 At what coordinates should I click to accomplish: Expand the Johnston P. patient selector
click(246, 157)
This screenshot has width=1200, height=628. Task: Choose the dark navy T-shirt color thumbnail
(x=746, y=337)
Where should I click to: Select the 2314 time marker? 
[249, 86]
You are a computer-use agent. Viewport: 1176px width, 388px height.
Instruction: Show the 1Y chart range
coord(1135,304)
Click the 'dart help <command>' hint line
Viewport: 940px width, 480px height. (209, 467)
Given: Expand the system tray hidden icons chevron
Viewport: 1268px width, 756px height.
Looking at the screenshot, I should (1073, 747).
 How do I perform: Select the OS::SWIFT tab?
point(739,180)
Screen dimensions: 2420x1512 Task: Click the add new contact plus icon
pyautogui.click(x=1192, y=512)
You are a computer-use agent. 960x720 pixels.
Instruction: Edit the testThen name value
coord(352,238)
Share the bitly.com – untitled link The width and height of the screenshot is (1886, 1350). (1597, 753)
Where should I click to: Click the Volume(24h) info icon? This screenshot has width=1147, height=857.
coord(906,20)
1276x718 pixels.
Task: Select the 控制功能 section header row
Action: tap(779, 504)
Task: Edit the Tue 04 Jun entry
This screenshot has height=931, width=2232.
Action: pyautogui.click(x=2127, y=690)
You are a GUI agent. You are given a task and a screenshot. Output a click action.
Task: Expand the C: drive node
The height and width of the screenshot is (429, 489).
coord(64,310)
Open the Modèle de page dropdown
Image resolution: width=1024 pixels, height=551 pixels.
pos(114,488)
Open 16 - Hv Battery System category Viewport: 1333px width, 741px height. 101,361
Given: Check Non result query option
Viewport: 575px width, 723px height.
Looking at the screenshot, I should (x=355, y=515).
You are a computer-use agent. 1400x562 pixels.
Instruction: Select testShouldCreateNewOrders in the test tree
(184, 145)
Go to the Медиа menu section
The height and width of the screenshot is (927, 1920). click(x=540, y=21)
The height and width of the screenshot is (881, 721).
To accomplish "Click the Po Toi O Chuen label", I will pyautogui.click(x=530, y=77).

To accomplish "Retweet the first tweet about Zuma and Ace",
============================================================
Task instructions => Once more, write out the records exactly as they are.

Response =>
 At what coordinates should I click to accomplish: Expand the Johnston P. patient selector
click(246, 157)
This screenshot has width=1200, height=628. Task: Choose the dark navy T-shirt color thumbnail
(x=746, y=337)
Where should I click to: Select the 2314 time marker? 
[249, 86]
You are a computer-use agent. Viewport: 1176px width, 388px height.
Instruction: Show the 1Y chart range
coord(1135,304)
Click the 'dart help <command>' hint line
Viewport: 940px width, 480px height. (209, 467)
Given: Expand the system tray hidden icons chevron
Viewport: 1268px width, 756px height.
Looking at the screenshot, I should (1073, 747).
 How do I perform: Select the OS::SWIFT tab?
point(739,180)
Screen dimensions: 2420x1512 Task: Click the add new contact plus icon
pyautogui.click(x=1192, y=512)
You are a computer-use agent. 960x720 pixels.
Instruction: Edit the testThen name value
coord(352,238)
Share the bitly.com – untitled link The width and height of the screenshot is (1886, 1350). (1597, 753)
Where should I click to: Click the Volume(24h) info icon? This screenshot has width=1147, height=857.
coord(906,20)
1276x718 pixels.
Task: Select the 控制功能 section header row
Action: tap(779, 504)
Task: Edit the Tue 04 Jun entry
This screenshot has height=931, width=2232.
Action: pyautogui.click(x=2127, y=690)
You are a GUI agent. You are given a task and a screenshot. Output a click action.
Task: Expand the C: drive node
The height and width of the screenshot is (429, 489).
coord(64,310)
Open the Modèle de page dropdown
Image resolution: width=1024 pixels, height=551 pixels.
pos(114,488)
Open 16 - Hv Battery System category Viewport: 1333px width, 741px height. 101,361
Given: Check Non result query option
Viewport: 575px width, 723px height.
Looking at the screenshot, I should (x=355, y=515).
You are a computer-use agent. 1400x562 pixels.
Instruction: Select testShouldCreateNewOrders in the test tree
(184, 145)
Go to the Медиа menu section
The height and width of the screenshot is (927, 1920). click(x=540, y=21)
The height and width of the screenshot is (881, 721).
To accomplish "Click the Po Toi O Chuen label", I will pyautogui.click(x=530, y=77).

To accomplish "Retweet the first tweet about Zuma and Ace",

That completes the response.